If You're Not Close Enough, You're Not Bruce Gilden (Exhibition at Westlicht)
Bruce Gilden doesn't ask permission. At 79, the legendary Magnum photographer has spent decades getting closer to his subjects than most would dare - armed with a flash, sharp instincts, and a personality forged on the streets of Brooklyn. During a recent gallery talk, Gilden walked visitors through his extensive body of work spanning Coney Island, Haiti, Japan, and the gritty corners of cities worldwide. His guiding principle? Robert Capa's famous advice: "If it's not good enough, you're not close enough."
„I’m known for taking pictures very close, and the older I get, the closer I get.“
From Coney Island to the World
Gilden's journey began at Coney Island in the early 1980s, where he developed his signature style - candid, confrontational, and unflinching. He recalls photographing beachgoers while wearing army boots and a jacket in 90-degree heat. "You could see me," he laughs. His first trip to Haiti in 1984 sparked a 22-trip love affair with the country. "Where have I been my whole life?" he remembers thinking upon arrival.
Photographing Yakuza and Bikers
In Japan, Gilden embedded himself with Yakuza members. In America, he spent years with outlaw bikers. How does he gain access? "If you want something, you'll figure out a way," he says. His gangster father taught him how to navigate tough circles. You need to be street-wise he says, which means you need to know exactly when you can take a shot or when to better hide your camera.
Bruce Gilden at Westlicht, 2025
On Exploitation
Gilden's large-format portrait series marks a dramatic shift from his kinetic street work. Inspired by early 20th-century police mugshots - which he considers some of the best portrait photography ever made - he waited 25 years before finally pursuing the project. Shot in color with a Leica S, these extreme close-ups reveal every pore, scar, and wrinkle with unflinching clarity. Getting close again, but quite differently this time.
Bruce Gilden at Westlicht, 2025
Where Richard Avedon's "In the American West" maintained a certain noble distance from his working-class subjects, and Diane Arbus sought the strange within the ordinary, Gilden pushes further into discomfort. He doesn't flatter. He doesn't soften. The result is confrontational intimacy - faces of addicts, sex workers, and outsiders rendered with the same technical precision fashion photographers reserve for supermodels. It's this refusal to distinguish between "worthy" and "unworthy" subjects that makes the work radical. At 79, with less stamina for chasing shots on the street, Gilden found a way to bring his intensity into a single frame: one person, nowhere to hide. And he looks out for faces that are interesting him - when visiting an event with tens of thousands of people he might take photographs of only one person.

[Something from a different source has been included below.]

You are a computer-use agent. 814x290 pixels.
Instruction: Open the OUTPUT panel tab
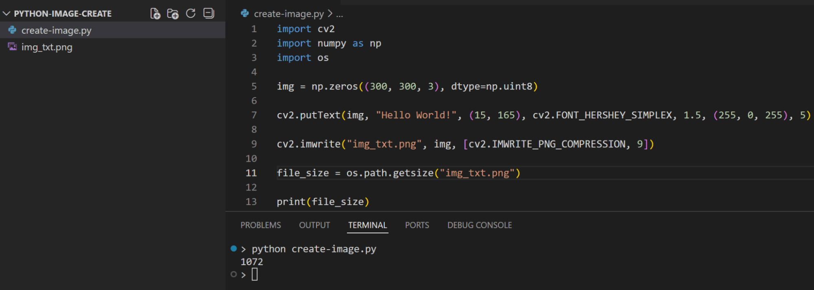[x=314, y=225]
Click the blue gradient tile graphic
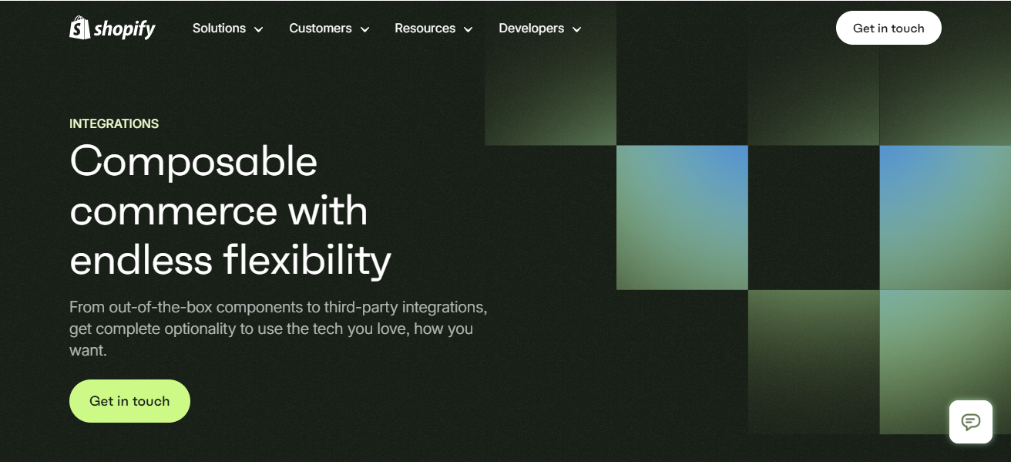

„When people look at my photographs, I don’t want to tell them what’s in the picture. I want them to look at it and make up their own story.“
When accused of exploiting marginalized subjects in this series, Gilden pushes back hard. His intent isn't to use people to boost his fame - it's to make us see them. These are human beings who exist in our society, whether we acknowledge them or not. By photographing them, Gilden holds up a mirror, asking viewers to reflect on their own lives and the world we've collectively built. "I look at them as human beings," he insists. For him, the real dismissal is refusing to photograph society's edges - pretending they don't exist.
Agree with his methods or not, Gilden's work endures because it refuses to look away. And forces you to look at them.